Development of a hardware-In-the-Loop (HIL) testbed for cyber-physical security in smart buildings

As smart buildings move towards open communication technologies, providing access to the Building Automation System (BAS) through the intranet, or even remotely through the Internet, has become a common practice. However, BAS was historically developed as a closed environment and designed with limited cyber-security considerations. Thus, smart buildings are vulnerable to cyber-attacks with the increased accessibility. This study introduces the development and capability of a Hardware-in-the-Loop (HIL) testbed for testing and evaluating the cyber-physical security of typical BASs in smart buildings.

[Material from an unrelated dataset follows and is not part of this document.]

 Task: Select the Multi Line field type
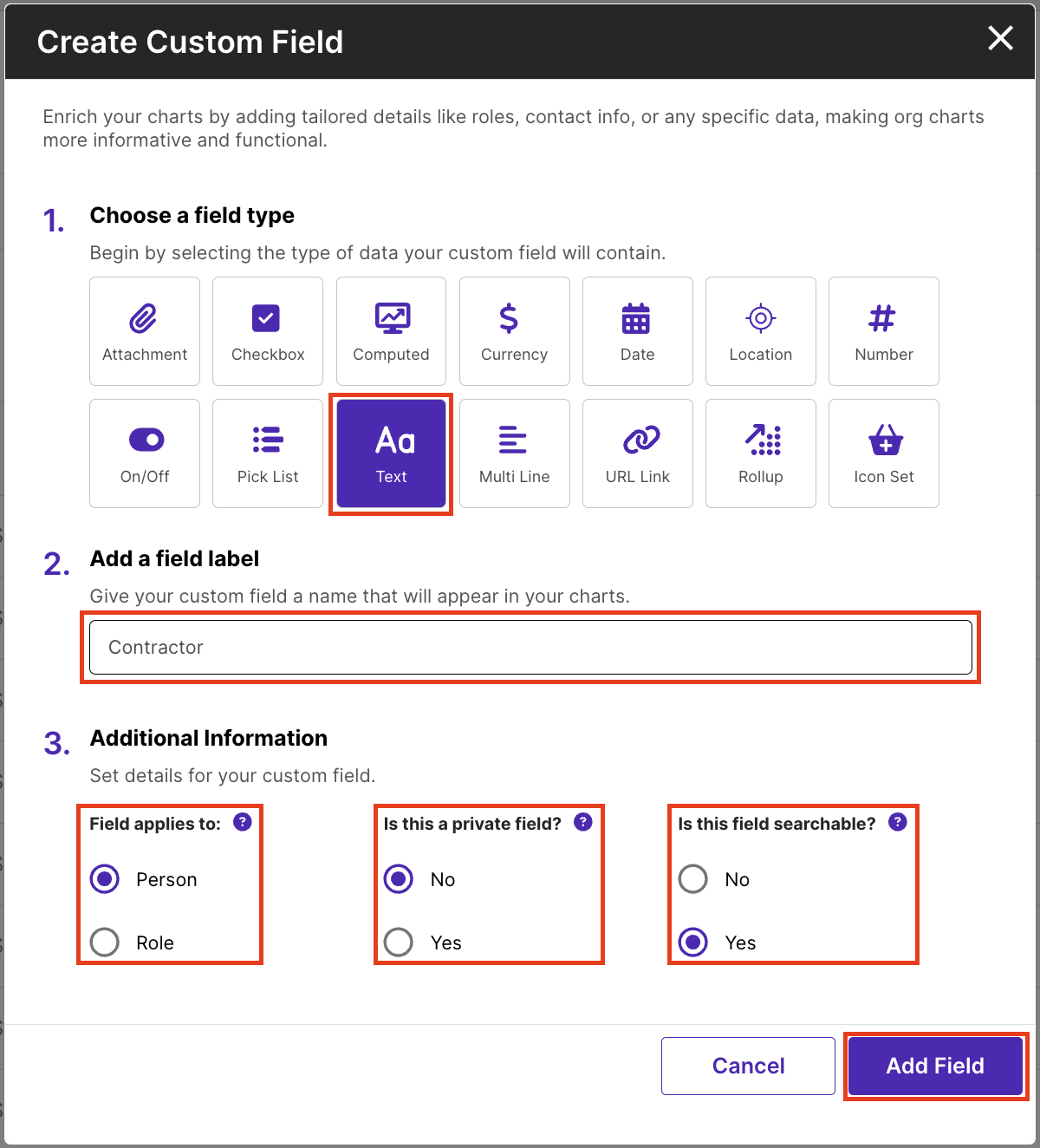514,453
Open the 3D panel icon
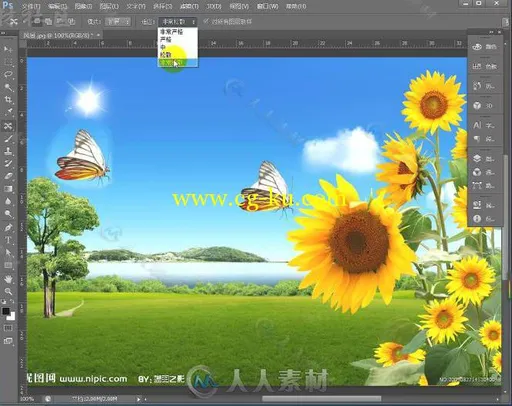 click(477, 106)
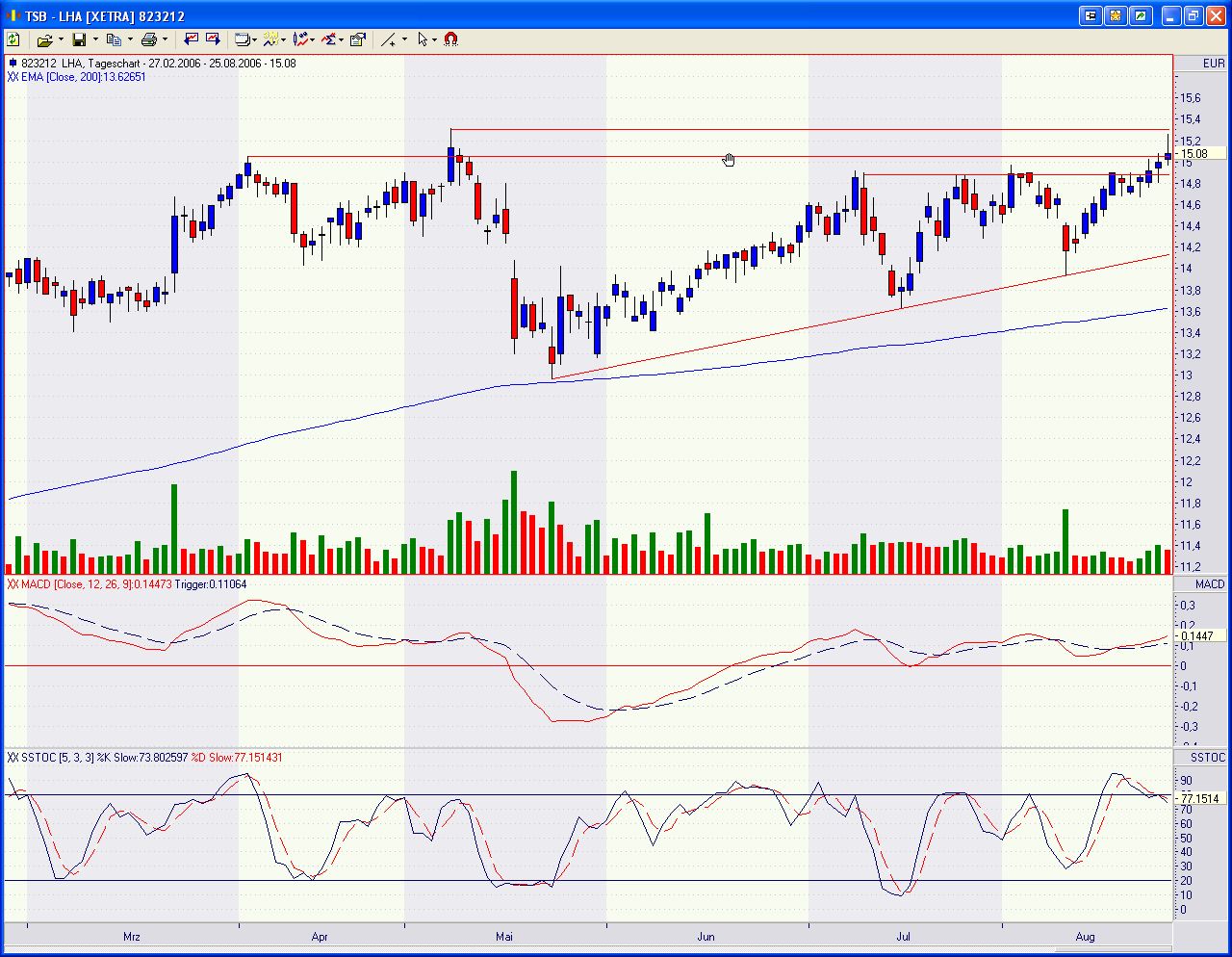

The testbed consists of three subsystems: (1) a real-time HIL emulator simulating the behavior of a virtual building as well as the Heating, Ventilation, and Air Conditioning (HVAC) equipment via a dynamic simulation in Modelica; (2) a set of real HVAC controllers monitoring the virtual building operation and providing local control signals to control HVAC equipment in the HIL emulator; and (3) a BAS server along with a web-based service for users to fully access the schedule, setpoints, trends, alarms, and other control functions of the HVAC controllers remotely through the BACnet network. The server generates rule-based setpoints to local HVAC controllers. Based on these three subsystems, the HIL testbed supports attack/fault-free and attack/fault-injection experiments at various levels of the building system. The resulting test data can be used to inform the building community and support the cyber-physical security technology transfer to the building industry.